LZSSE and Lizard, with knowledge filtering and chunking
If there’s something we’ve discovered thus far on this entire sequence, is that “filtering” the information earlier than compression can improve the
compression ratio lots (which in flip can velocity up each compression and decompression as a consequence of knowledge being simpler or smaller). So let’s do
that!
Home windows case, all compressors with “cut up bytes, delta” filter from part 7,
and every 1MB block is compressed independently (see part 8):
Effectively, neither LZSSE nor Lizard are superb right here – LZ4 with filtering is quicker than both of them, with a barely higher compression ratio
too. When you’d need larger compression ratio, you’d attain for filtered Zstd.

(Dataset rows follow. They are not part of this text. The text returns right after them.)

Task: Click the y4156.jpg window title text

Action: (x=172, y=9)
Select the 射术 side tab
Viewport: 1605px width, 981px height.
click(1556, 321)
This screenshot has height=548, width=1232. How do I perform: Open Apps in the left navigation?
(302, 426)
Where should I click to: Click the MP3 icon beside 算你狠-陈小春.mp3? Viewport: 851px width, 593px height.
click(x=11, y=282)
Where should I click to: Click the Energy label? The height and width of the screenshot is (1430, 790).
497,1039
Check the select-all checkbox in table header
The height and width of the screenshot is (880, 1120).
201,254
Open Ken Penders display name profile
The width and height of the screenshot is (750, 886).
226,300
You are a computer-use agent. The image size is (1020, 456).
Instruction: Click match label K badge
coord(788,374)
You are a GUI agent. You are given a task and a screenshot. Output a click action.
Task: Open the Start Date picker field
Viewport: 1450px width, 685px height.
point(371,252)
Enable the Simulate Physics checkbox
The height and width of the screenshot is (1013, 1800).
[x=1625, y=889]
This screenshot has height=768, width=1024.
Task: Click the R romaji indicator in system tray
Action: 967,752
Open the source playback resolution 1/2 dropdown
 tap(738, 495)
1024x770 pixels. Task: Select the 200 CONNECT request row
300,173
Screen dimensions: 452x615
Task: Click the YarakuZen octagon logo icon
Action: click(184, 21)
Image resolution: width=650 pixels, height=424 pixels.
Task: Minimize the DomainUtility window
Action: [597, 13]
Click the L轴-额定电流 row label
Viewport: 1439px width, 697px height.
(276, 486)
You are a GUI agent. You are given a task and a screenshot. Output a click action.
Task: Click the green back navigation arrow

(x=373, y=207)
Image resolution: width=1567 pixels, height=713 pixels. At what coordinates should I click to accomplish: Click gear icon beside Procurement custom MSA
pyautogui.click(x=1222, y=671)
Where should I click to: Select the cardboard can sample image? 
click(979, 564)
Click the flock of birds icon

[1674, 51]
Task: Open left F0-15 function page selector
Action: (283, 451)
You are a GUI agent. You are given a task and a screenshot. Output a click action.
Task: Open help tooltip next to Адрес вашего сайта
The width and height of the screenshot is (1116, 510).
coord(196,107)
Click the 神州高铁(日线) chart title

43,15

On a Mac issues are a bit extra attention-grabbing for lzsse8
case; it could get forward of filtered LZ4 decompression efficiency at expense of some
compression ratio loss:
I’ve additionally examined on Home windows (similar Ryzen 5950X) however utilizing Clang 15 compiler. Neither LZSSE nor Lizard are on the Pareto frontier right here:
Conclusions
On my knowledge set, neither LZSSE nor Lizard are a lot competetive towards (filtered or unfiltered) LZ4 or Zstd. They could have been a number of
years in the past after they had been developed, however since then each LZ4 and Zstd acquired a number of speedup optimizations.
Lizard ranges 10-19, with none knowledge filtering, do get forward of LZ4 in decompression efficiency, however solely on Apple M1.
LZSSE is “principally LZ4” when it comes to decompression efficiency, however the compressor is far slower (truthful, the undertaking says as a lot within the readme).
Curiously sufficient, the place LZSSE will get forward of LZ4 is on an Apple M1, a platform it isn’t even presupposed to work on outdoors the field 🙂
Perhaps subsequent time I’ll lastly have a look at lossy floating level compression. Who is aware of!